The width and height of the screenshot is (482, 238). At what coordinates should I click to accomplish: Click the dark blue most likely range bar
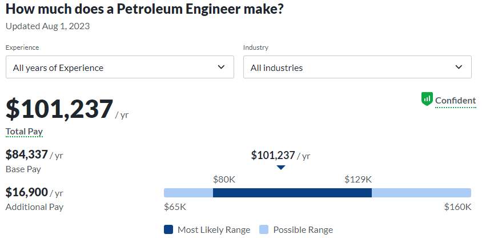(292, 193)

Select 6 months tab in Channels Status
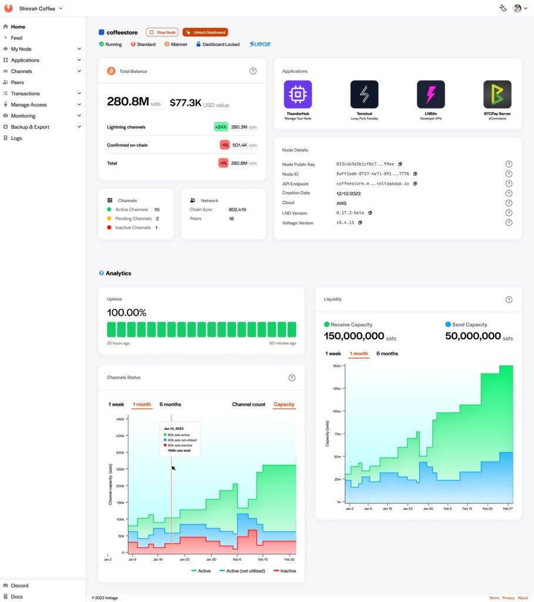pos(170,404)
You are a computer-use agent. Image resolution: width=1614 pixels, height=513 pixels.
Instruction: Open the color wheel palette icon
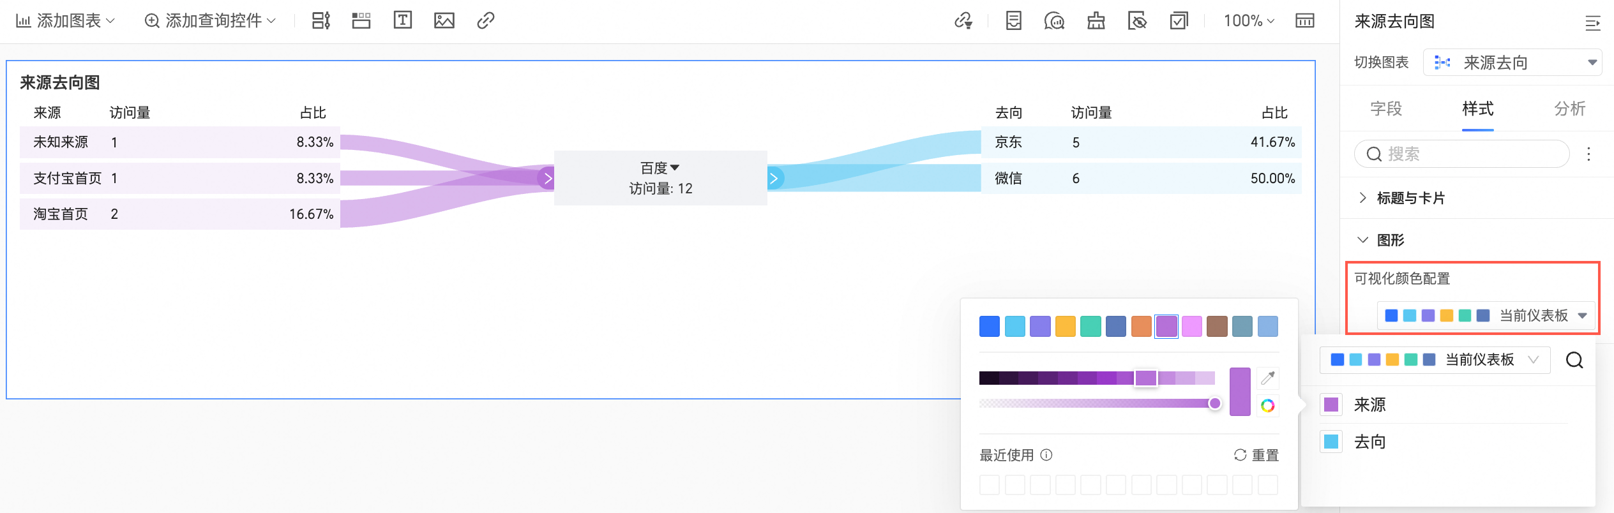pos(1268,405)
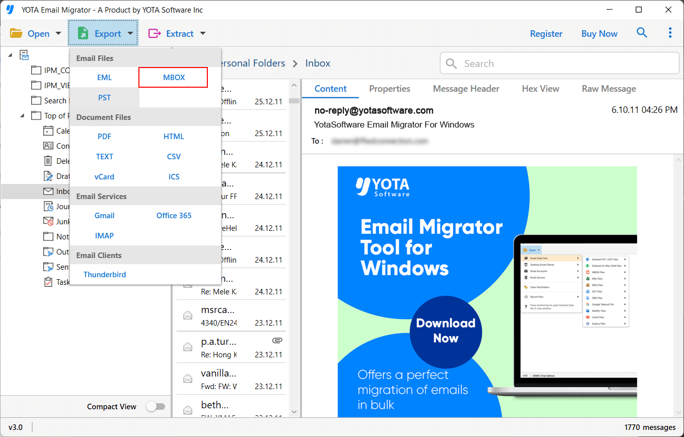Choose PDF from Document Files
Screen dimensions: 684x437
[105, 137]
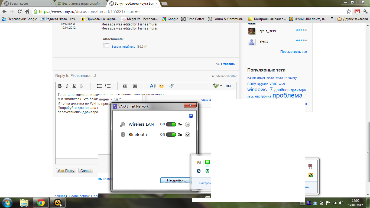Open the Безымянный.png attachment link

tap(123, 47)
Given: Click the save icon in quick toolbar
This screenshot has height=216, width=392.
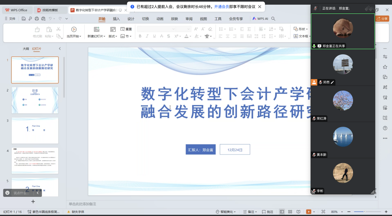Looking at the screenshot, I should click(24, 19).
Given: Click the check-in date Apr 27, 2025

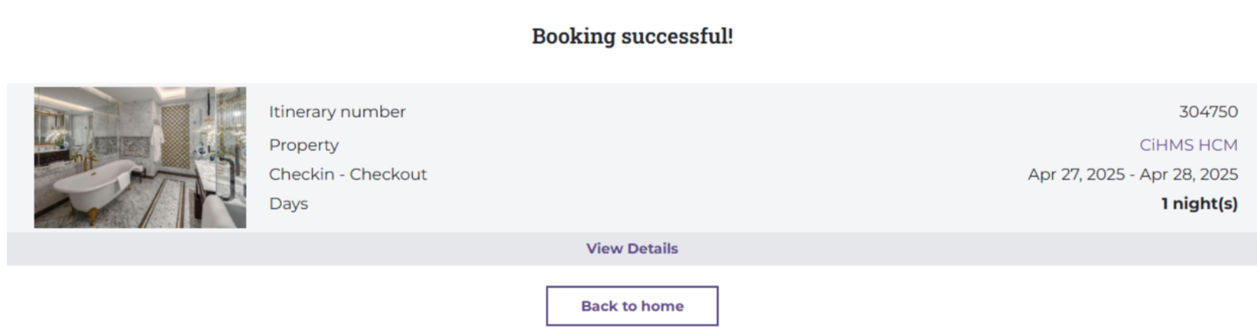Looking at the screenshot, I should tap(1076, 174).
------
Required work — Excluding the images, return each record above precisely as written.

Written solution —
The width and height of the screenshot is (482, 238). At what coordinates should I click to accomplish: Click the dark blue most likely range bar
(292, 193)

Select 6 months tab in Channels Status
pos(170,404)
You are a computer-use agent. Image resolution: width=1614 pixels, height=513 pixels.
Instruction: Open the color wheel palette icon
pos(1268,405)
Choose PDF from Document Files
Screen dimensions: 684x437
[105, 137]
Open the Безымянный.png attachment link

tap(123, 47)
Given: Click the save icon in quick toolbar
This screenshot has height=216, width=392.
Looking at the screenshot, I should click(24, 19).
Given: Click the check-in date Apr 27, 2025

Looking at the screenshot, I should tap(1076, 174).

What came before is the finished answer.